Мигали фонарики. Скользили по стенам, по лестничным перилам, по раскрытым дверям. Татьянушкин с рацией стоял у разбитого окна, где в тумане зимней ночи что-то горело и вспыхивало.
– Кора! Кора!.. Я – Ракита!.. Как слышите меня?.. Докладываю!.. Дуб свален!.. Дуб свален!.. Главному конец!.. Как поняли меня? Прием!..
Грязнов топтался рядом. Поставил ногу на край незастеленной кровати, у которой смутно белело полураздетое тело.
– Начштаба убит… Баранов сидит на танках, без потерь… Расулов ранен, яйца ему отстрелило… Казарма блокирована, без потерь… На серпантине одна бээмдэшка сгорела… Беляев обделался…
– Что? – не понял Калмыков. – Что Беляев?
– Обделался. Воняет от него, как из сортира… Люди без него работали…
Грязнов замолчал. Было слышно, как поскрипывает под его стопой кровать, как сипит в руках у Татьянушкина рация, выбулькивая, выплевывая чьи-то невнятные слова.
Дворец, погруженный во тьму, стонал, скрежетал, всхлипывал. На всех этажах шло копошение. Люди харкали кровью, истекали мочой, испускали последний дух, корчились в кровавых одеждах. Стоны, мольба, проклятия раздавались на разных языках – на русском, дари, фарси. Весь Дворец гудел, наполненный страданием.

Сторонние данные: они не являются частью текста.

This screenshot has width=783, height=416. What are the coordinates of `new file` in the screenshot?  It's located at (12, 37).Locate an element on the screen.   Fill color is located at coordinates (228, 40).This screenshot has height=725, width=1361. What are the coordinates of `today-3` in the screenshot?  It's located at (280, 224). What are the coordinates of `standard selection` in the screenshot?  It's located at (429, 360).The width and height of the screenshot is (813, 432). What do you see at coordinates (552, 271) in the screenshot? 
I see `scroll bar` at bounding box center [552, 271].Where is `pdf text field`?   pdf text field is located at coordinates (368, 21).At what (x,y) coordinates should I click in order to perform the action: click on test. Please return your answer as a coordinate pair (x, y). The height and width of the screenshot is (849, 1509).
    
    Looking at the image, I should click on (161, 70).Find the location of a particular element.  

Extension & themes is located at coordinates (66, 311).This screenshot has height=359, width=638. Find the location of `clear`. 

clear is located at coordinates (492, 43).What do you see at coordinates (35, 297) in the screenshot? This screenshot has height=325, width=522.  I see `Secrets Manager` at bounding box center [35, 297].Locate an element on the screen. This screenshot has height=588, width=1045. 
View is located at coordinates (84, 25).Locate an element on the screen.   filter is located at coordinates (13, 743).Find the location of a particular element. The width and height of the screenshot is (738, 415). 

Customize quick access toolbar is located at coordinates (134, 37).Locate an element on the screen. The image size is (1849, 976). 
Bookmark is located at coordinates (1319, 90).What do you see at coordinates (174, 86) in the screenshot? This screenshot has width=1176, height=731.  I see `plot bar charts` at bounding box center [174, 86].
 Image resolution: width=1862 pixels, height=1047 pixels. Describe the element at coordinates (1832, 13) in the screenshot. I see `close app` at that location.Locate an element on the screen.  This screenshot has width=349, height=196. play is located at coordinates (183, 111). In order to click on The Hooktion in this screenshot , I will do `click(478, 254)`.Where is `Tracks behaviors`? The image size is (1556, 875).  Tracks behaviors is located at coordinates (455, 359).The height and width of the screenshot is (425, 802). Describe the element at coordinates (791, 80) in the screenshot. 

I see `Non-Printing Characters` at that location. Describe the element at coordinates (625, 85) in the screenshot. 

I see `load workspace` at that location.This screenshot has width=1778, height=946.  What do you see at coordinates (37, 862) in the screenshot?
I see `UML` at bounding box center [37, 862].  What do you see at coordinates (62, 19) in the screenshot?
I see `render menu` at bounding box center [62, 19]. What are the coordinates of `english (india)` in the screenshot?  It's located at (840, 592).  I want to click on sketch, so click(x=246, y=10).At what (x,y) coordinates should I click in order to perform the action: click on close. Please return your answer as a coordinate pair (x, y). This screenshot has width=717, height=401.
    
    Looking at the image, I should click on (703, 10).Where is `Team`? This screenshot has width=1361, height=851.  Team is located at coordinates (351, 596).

Страшная усталость и тупость, отступившие во время рукопашной, навалились опять. Калмыков дотащился до окна, где мерцали осколки стекла и влетал морозный сквозняк. Кабул вдали озарялся вспышками. В городе тлело зарево, ухали взрывы. И странная мысль: «Неужели это я стою у разбитого окна в азиатском Дворце, на всех этажах умирают люди, те, кого я привел сюда, и те, кого я убил? Я сотворил эту ночь, эти стоны, эти красные пожары и взрывы…»
И вторая мысль, в мучительное продолжение первой: было время, когда в белой рубашечке он сидел, проснувшись, в кровати, цветок на окне был в зеленом прозрачном свете, рыбки метались в аквариуме, как разноцветные искры, янтарно светилась мамина акварель на стене, и бабушка, став на колени, натягивала ему чулки, улыбалась, щекотала, целовала его пятки, приговаривала: «Солнышко ты мое!.. Светик мой чудесный!..»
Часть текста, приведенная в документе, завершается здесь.